NAFLD and NASH At A Glance
  • Accumulation of fat in the liver (fatty liver) is common to all stages of nonalcoholic fatty liver disease (NAFLD). The initial stage in the spectrum of NAFLD is simple fatty liver (steatosis).
  • The basic cause of NAFLD is insulin resistance, which is a biochemical state that diminishes the effects of insulin. The most frequent risk factor for insulin resistance is obesity, especially abdominal obesity.
  • Simple fatty liver is in itself quite harmless, disappears rapidly with weight loss, and only a minority of those affected progress to NASH, which is the next stage of NAFLD,
  • Along with the accumulation of liver fat, NASH involves inflammation of the liver (hepatitis), destruction (necrosis) of liver cells, and scarring (fibrosis) of the liver. It can progress to severe liver disease, including cirrhosis, which is the last stage of NAFLD.

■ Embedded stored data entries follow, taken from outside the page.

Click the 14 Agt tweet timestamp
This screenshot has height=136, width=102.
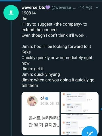click(x=86, y=8)
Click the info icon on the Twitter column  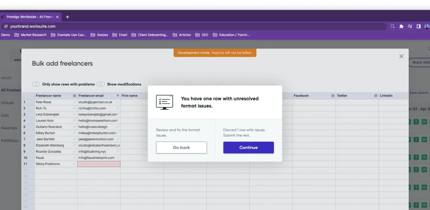point(376,96)
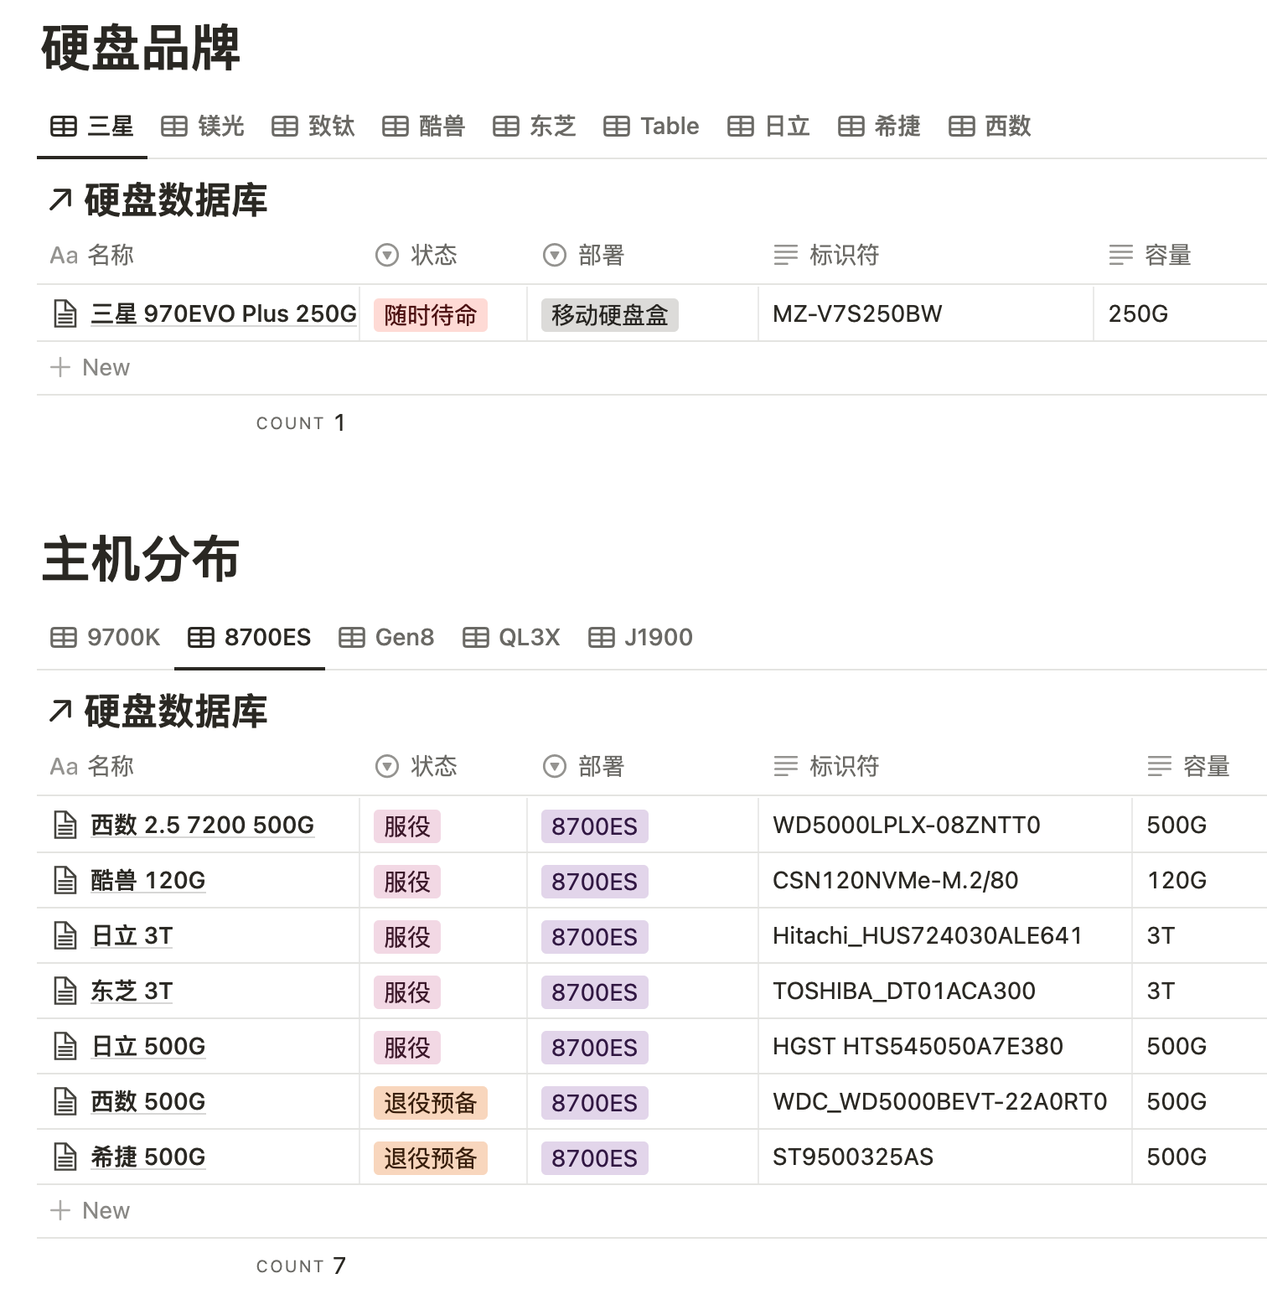Add New row under 三星 table
1267x1289 pixels.
tap(91, 368)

  • The risk factors, the time-line, and the processes (mechanisms) responsible for progression through the stages of NAFLD are still unknown.
  • Estimates of the number of cases of NAFLD among the obese and patients with diabetes mellitus type 2 (DM2) suggest that 90% have simple fatty liver, 20% have NASH, and 10% have cirrhosis. Among those with cirrhosis, primary liver cancer develops at a rate of approximately 1% to 2% per year.
  • The presumptive diagnosis of NAFLD or NASH is made in individuals who are insulin resistant, have mildly elevated liver enzymes (transaminases) in the blood, and have signs of fatty liver on an ultrasound. These patients will have no other known cause for these enzyme elevations or for the fatty liver, particularly no significant alcohol use.
  • If weight loss results in a decrease or normalization of the liver enzymes, the diagnosis of NAFLD is practically assured. Only a liver biopsy, however, can confirm the diagnosis of NAFLD and NASH and determine the severity of the disease.
  • Whether or not it is vital to perform a liver biopsy in suspected NAFLD or NASH is still debated among liver specialists since no specific treatments are available. A liver biopsy can exclude other liver diseases and provide information about the outcome (prognosis) of the condition.
  • A liver biopsy may also provide an incentive for the patient to adopt a healthy lifestyle (diet and exercise) with the aim of losing weight. Weight loss, if overweight, and correcting elevated cholesterol, triglycerides, and blood sugar should be beneficial in NAFLD.